What is required >> Look through the listing below, and wherever a line has the string "toolbar", copy it.

Given data >>
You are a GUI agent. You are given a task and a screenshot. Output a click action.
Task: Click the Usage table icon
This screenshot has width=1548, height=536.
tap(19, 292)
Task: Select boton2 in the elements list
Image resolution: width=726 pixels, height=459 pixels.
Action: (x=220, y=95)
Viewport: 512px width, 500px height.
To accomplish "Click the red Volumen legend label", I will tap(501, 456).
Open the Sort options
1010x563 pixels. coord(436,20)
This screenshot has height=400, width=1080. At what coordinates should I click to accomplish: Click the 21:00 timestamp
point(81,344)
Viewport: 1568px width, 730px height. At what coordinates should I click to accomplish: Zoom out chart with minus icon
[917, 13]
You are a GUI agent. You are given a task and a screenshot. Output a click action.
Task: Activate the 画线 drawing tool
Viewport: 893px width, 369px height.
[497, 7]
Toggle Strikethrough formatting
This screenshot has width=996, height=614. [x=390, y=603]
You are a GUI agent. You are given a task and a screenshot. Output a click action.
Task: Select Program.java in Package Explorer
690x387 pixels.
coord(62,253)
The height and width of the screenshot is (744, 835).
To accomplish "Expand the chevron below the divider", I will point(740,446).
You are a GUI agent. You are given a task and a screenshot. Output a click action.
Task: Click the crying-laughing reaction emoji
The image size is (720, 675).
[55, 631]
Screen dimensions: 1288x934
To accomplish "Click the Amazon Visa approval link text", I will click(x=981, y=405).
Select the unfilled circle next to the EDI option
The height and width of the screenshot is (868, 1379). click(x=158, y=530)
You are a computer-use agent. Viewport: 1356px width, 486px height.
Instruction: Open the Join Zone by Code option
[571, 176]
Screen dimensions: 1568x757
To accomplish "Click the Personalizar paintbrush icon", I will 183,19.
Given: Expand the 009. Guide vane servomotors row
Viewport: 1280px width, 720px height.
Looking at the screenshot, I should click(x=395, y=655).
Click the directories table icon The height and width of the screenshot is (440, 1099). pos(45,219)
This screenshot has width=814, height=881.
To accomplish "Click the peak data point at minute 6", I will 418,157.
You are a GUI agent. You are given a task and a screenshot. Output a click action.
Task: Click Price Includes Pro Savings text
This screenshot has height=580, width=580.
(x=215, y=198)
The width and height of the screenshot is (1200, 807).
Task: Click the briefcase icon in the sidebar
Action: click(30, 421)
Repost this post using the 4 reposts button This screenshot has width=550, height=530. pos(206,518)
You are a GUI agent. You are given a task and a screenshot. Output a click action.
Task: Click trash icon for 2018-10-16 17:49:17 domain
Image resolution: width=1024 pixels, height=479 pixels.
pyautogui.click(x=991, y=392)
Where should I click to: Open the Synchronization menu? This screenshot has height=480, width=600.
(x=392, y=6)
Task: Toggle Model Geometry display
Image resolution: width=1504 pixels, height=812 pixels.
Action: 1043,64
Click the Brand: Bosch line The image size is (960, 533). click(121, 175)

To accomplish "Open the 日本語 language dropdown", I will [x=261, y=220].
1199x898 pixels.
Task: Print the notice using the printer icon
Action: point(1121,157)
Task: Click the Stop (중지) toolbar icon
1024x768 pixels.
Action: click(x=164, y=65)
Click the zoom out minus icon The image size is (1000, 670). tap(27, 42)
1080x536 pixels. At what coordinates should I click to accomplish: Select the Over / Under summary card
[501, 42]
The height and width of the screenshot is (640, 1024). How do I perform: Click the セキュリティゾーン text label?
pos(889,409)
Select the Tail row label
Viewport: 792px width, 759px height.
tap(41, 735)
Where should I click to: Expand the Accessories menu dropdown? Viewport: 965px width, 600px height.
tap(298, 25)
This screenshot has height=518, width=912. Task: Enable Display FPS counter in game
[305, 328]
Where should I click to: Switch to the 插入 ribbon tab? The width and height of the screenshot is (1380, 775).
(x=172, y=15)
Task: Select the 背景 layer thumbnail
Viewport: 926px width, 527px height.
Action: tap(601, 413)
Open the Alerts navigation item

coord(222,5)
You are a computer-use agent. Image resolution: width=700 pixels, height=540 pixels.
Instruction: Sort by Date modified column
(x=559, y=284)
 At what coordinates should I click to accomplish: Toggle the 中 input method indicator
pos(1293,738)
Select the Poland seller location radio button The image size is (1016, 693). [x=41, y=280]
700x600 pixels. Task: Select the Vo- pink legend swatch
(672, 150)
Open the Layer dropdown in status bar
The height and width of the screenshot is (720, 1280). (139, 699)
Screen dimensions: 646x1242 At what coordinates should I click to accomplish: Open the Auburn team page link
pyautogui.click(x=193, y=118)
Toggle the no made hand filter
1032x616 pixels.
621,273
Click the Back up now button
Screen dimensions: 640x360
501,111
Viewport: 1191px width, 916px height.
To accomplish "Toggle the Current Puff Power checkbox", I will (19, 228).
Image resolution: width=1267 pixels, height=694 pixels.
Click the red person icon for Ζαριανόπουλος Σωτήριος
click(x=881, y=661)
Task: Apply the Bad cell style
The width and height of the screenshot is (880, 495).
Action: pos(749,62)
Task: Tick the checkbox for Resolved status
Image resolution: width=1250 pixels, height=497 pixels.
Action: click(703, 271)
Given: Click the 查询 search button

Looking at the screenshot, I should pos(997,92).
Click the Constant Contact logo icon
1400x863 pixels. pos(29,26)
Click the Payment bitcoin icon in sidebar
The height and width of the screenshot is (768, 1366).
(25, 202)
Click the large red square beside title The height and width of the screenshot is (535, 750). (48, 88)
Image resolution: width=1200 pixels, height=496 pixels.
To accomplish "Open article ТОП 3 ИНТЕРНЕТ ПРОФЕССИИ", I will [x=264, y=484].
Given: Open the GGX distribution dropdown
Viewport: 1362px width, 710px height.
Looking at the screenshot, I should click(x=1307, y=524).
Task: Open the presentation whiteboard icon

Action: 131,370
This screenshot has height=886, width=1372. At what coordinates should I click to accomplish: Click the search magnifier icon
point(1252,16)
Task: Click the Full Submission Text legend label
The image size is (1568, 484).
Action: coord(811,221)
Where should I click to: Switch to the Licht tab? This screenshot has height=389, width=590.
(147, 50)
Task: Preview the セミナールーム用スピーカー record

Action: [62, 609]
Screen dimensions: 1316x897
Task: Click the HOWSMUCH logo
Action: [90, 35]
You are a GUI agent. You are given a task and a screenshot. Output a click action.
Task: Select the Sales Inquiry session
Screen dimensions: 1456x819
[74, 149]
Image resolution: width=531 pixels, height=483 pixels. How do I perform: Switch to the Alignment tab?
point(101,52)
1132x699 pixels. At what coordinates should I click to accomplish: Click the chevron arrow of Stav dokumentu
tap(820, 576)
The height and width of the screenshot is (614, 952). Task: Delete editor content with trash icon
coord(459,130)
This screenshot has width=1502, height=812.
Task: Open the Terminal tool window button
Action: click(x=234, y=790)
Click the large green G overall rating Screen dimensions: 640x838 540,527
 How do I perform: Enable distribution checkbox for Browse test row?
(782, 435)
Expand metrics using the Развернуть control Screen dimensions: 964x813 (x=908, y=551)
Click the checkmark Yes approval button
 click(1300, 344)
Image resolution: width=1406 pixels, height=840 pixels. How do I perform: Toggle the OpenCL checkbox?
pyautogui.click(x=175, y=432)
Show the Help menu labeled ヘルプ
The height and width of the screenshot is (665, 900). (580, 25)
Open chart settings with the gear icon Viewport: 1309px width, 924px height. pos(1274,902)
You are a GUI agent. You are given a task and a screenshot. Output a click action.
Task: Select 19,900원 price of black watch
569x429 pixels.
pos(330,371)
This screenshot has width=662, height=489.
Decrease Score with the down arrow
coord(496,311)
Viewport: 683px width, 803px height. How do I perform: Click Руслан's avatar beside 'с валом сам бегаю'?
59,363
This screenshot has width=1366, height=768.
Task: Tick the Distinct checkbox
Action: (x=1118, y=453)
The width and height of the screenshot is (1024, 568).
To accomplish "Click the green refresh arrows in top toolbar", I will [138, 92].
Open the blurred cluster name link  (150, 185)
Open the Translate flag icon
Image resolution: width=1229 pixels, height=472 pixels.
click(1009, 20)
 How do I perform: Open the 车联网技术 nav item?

Task answer >>
Task: Click the Stop (중지) toolbar icon
To accomplish "Click the green refresh arrows in top toolbar", I will [138, 92].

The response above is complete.